[Start of section]

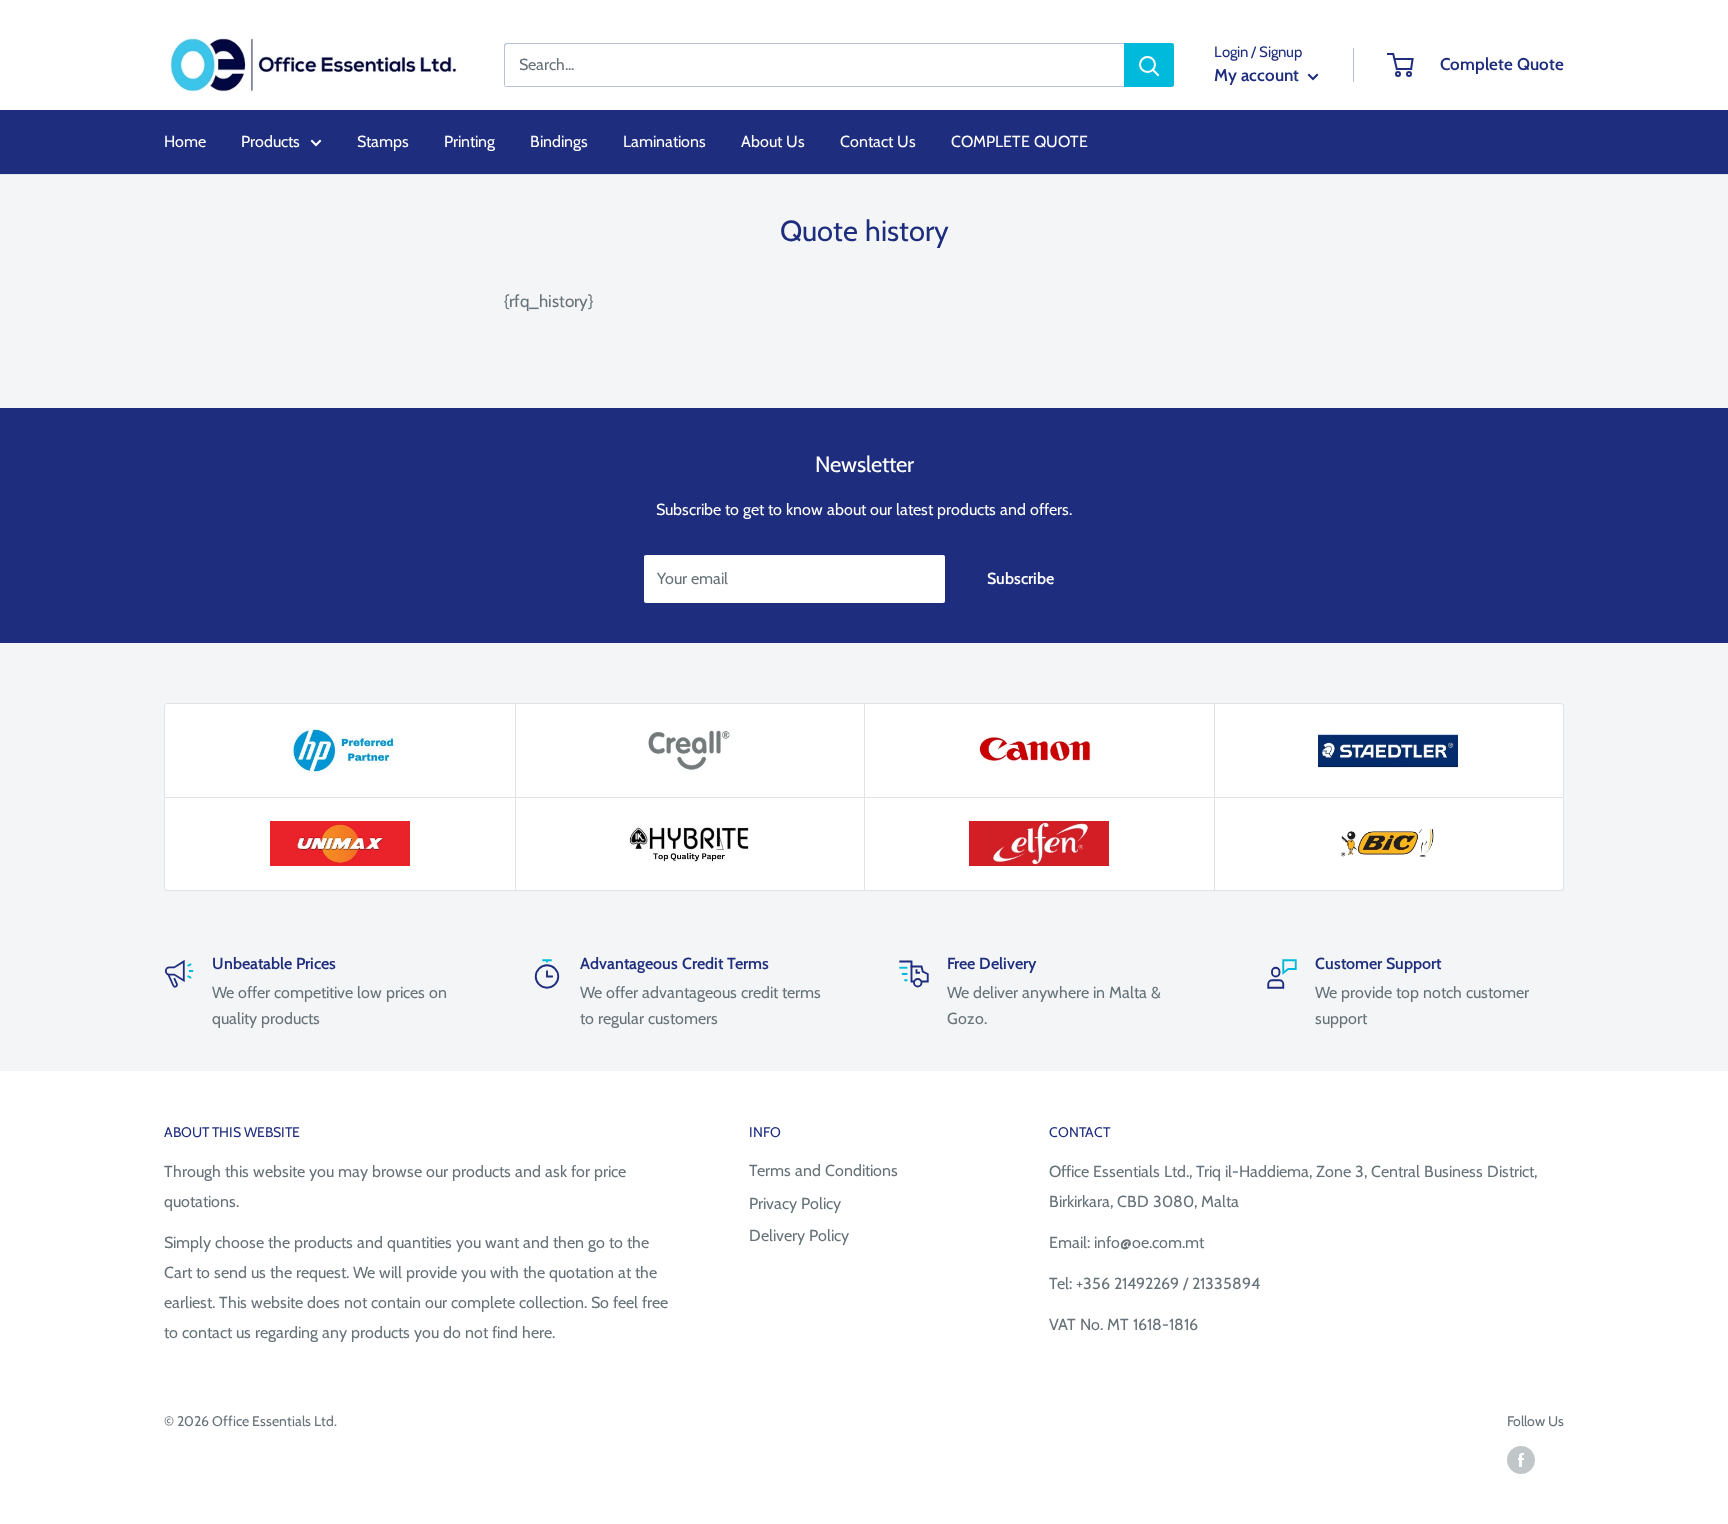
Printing (469, 141)
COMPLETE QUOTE (1019, 141)
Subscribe (1020, 578)
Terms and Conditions (823, 1170)
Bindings (559, 141)
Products (270, 141)
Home (185, 141)
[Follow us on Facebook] (1521, 1459)
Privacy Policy (795, 1203)
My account (1258, 75)
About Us (773, 141)
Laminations (664, 141)
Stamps (383, 141)
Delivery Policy (799, 1235)
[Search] (1149, 65)
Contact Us (878, 141)
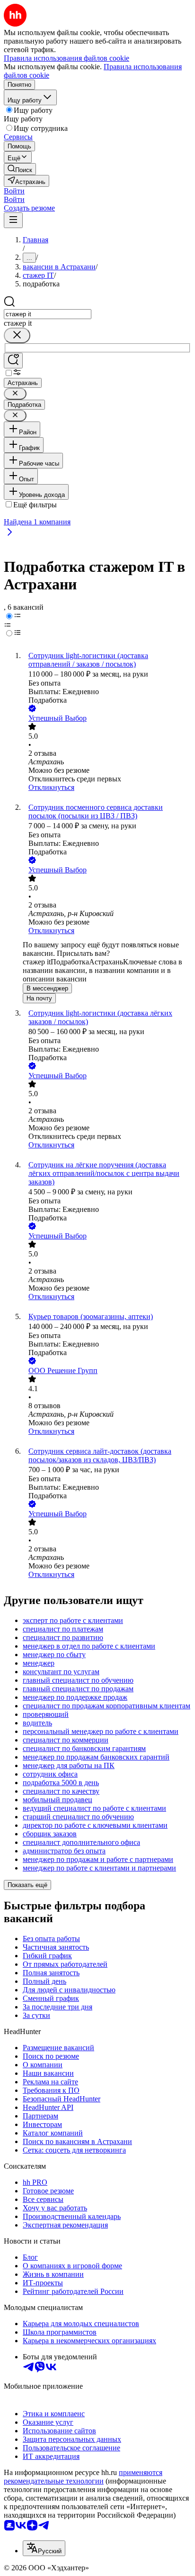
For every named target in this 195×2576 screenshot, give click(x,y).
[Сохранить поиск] (13, 360)
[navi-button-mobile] (13, 220)
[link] (20, 169)
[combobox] (47, 314)
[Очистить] (17, 335)
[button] (14, 191)
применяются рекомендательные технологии (83, 2476)
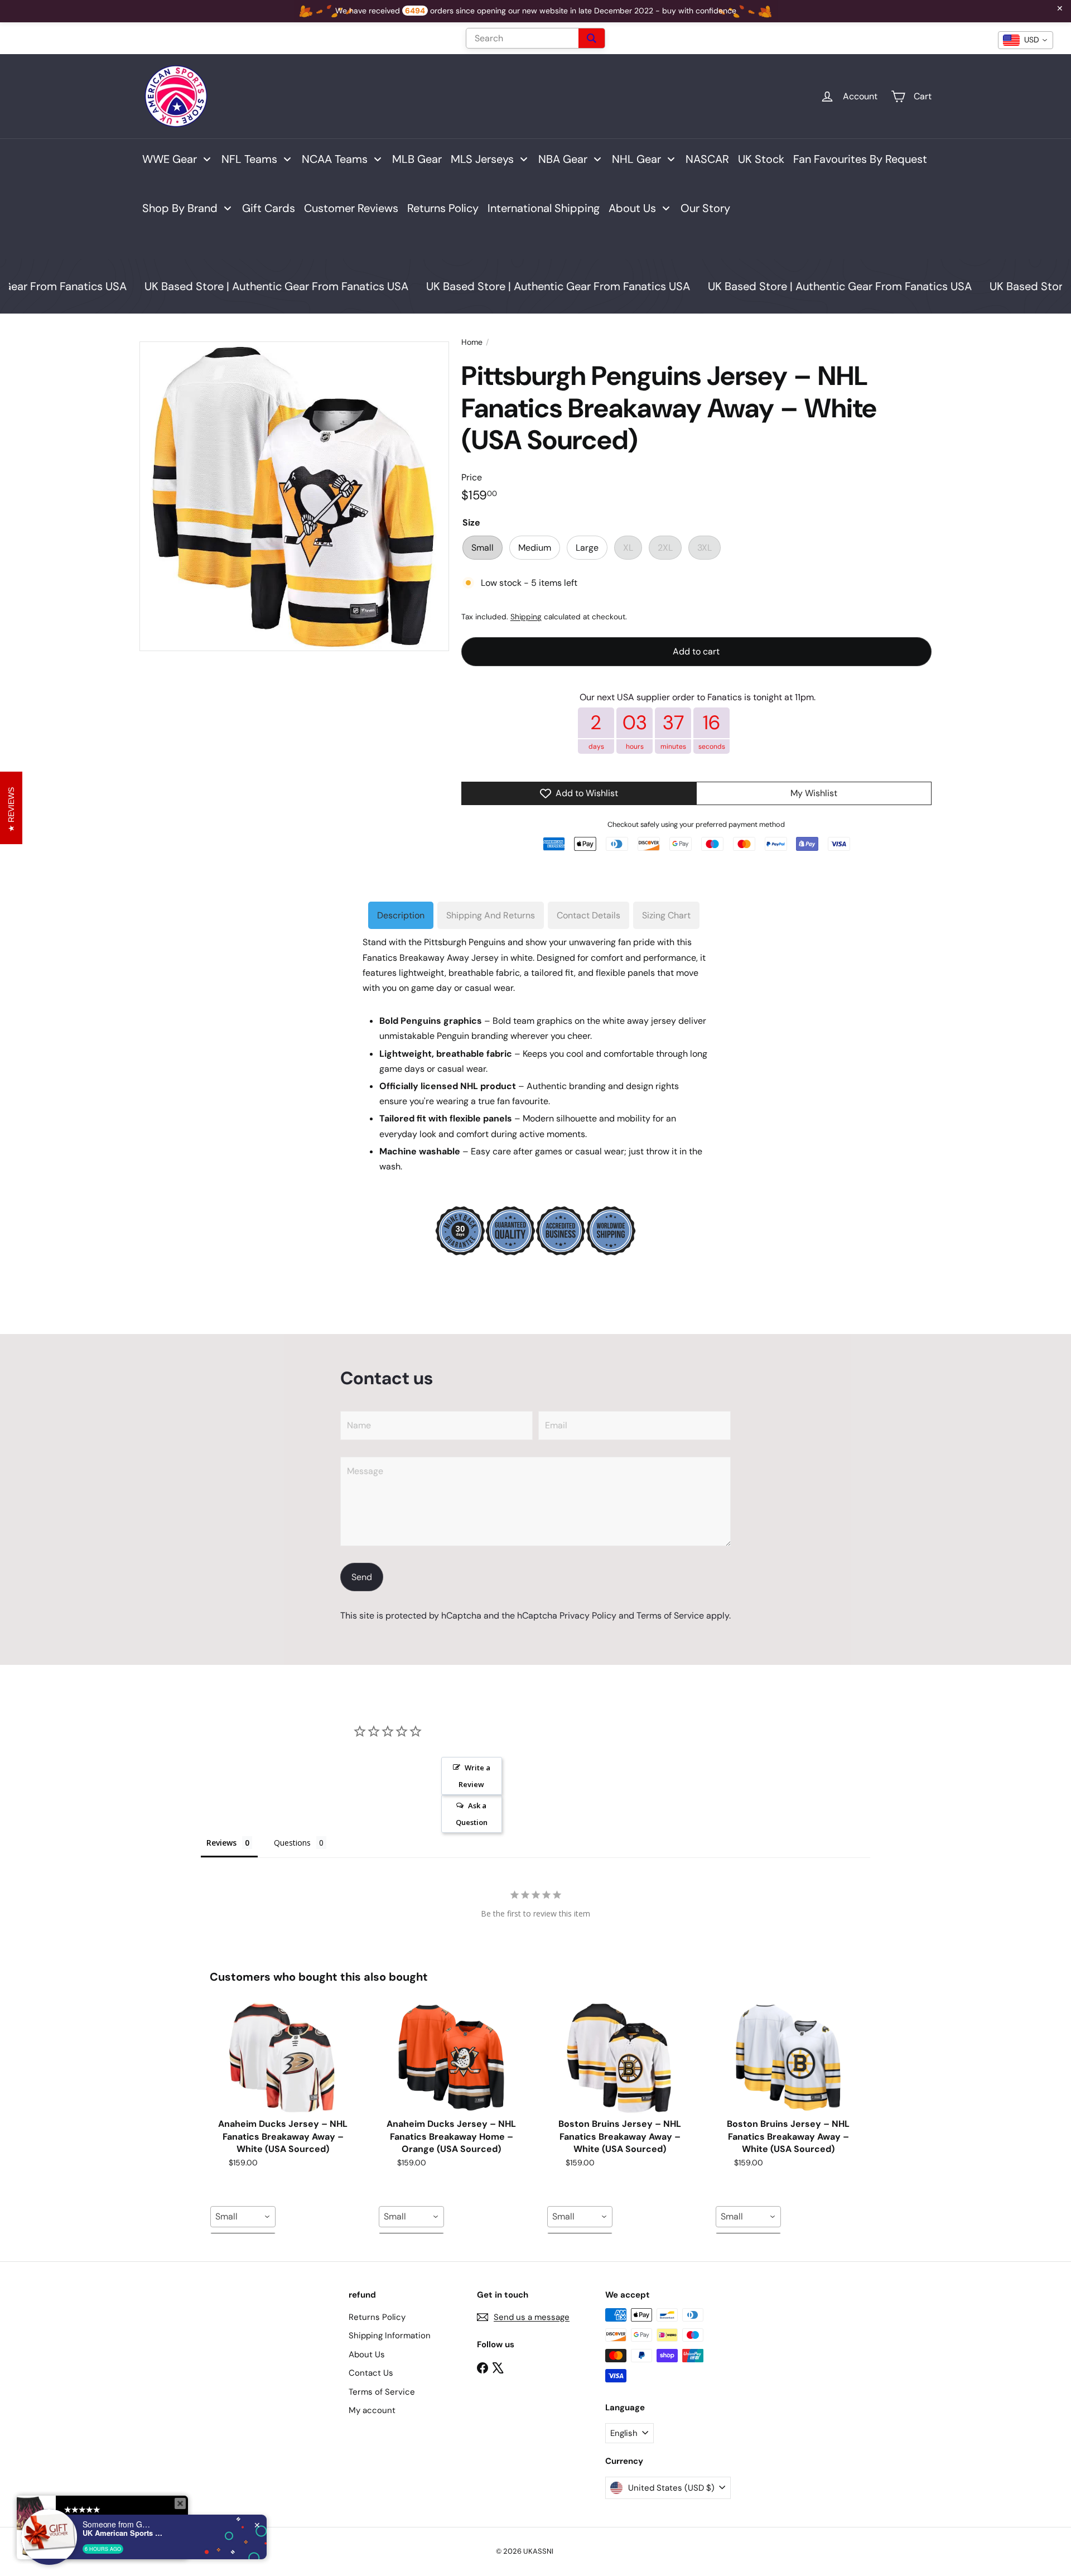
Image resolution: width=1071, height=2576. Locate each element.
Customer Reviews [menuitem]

[End of section]

Exercise directions:
Print the listing word for word but skip its pictures.

Finished exercise:
Printing (469, 141)
COMPLETE QUOTE (1019, 141)
Subscribe (1020, 578)
Terms and Conditions (823, 1170)
Bindings (559, 141)
Products (270, 141)
Home (185, 141)
[Follow us on Facebook] (1521, 1459)
Privacy Policy (795, 1203)
My account (1258, 75)
About Us (773, 141)
Laminations (664, 141)
Stamps (383, 141)
Delivery Policy (799, 1235)
[Search] (1149, 65)
Contact Us (878, 141)
For every named target in this 195×2576 screenshot, give click(x,y).
[Сохранить поиск] (13, 360)
[navi-button-mobile] (13, 220)
[link] (20, 169)
[combobox] (47, 314)
[Очистить] (17, 335)
[button] (14, 191)
применяются рекомендательные технологии (83, 2476)
Image resolution: width=1071, height=2576. Locate each element.
Customer Reviews [menuitem]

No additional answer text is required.